Provided information:
________________________

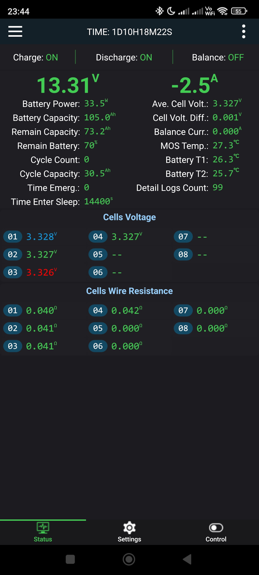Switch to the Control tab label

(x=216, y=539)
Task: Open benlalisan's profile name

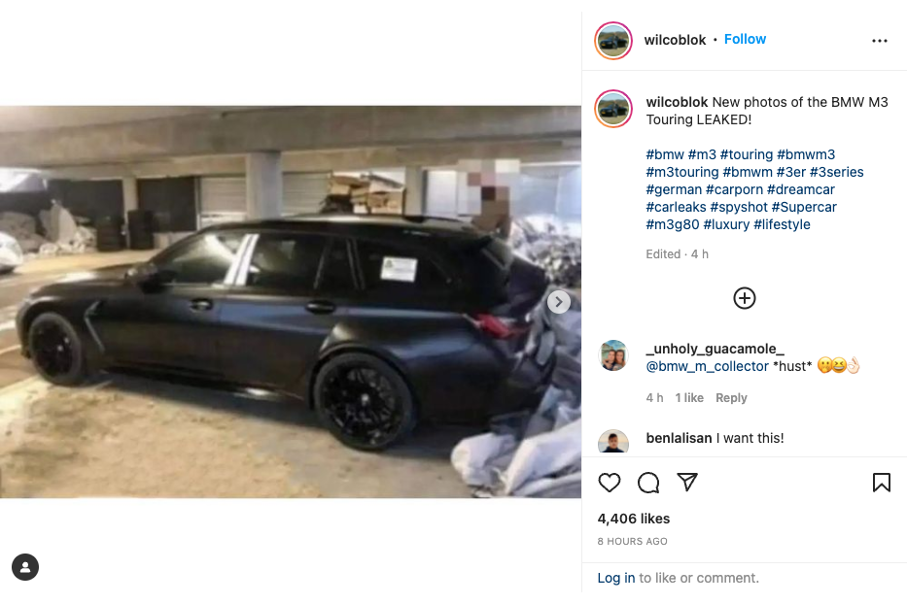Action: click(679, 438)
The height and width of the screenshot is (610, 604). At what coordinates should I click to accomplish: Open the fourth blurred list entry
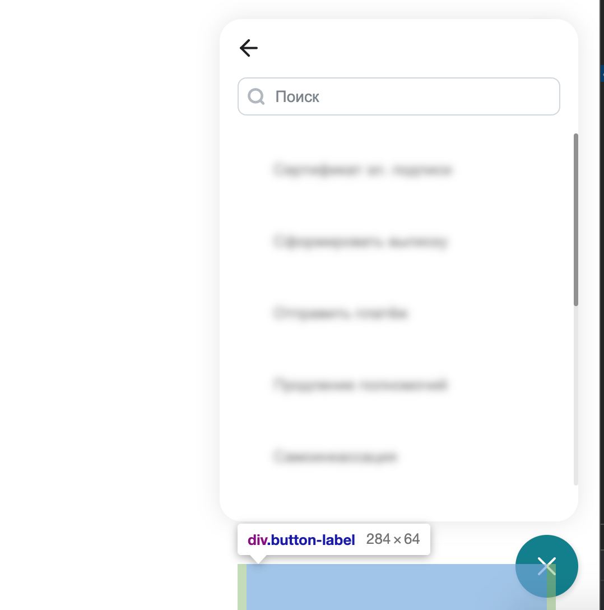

________________________

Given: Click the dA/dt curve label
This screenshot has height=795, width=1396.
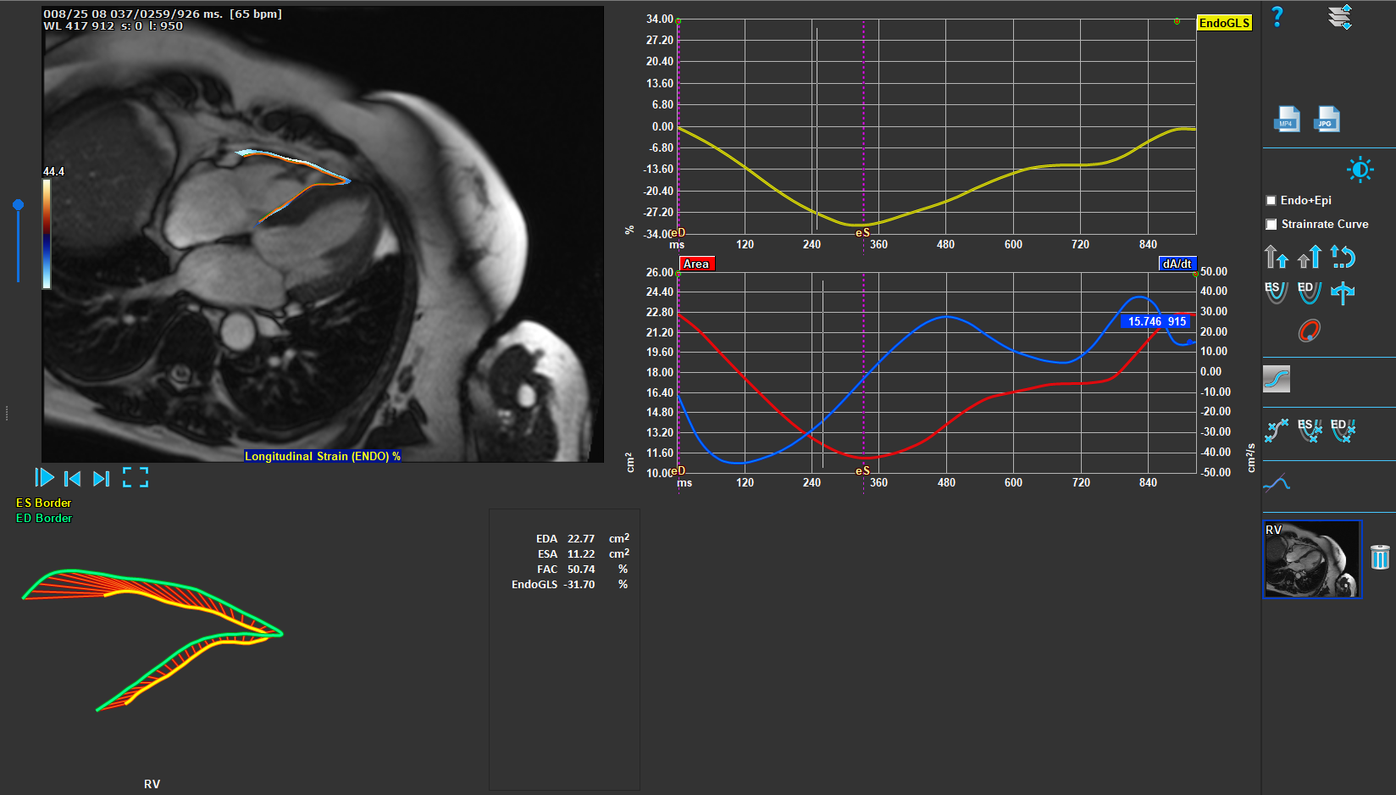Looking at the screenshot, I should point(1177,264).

________________________

Assignment:
While skipping the pictures, transcribe the data above from the line showing "Task: Open benlalisan's profile name" through the line showing "The height and", exactly and with both ends.

Answer space:
Task: Open benlalisan's profile name

Action: click(679, 438)
The height and width of the screenshot is (610, 604). At what coordinates should I click to accomplish: Open the fourth blurred list entry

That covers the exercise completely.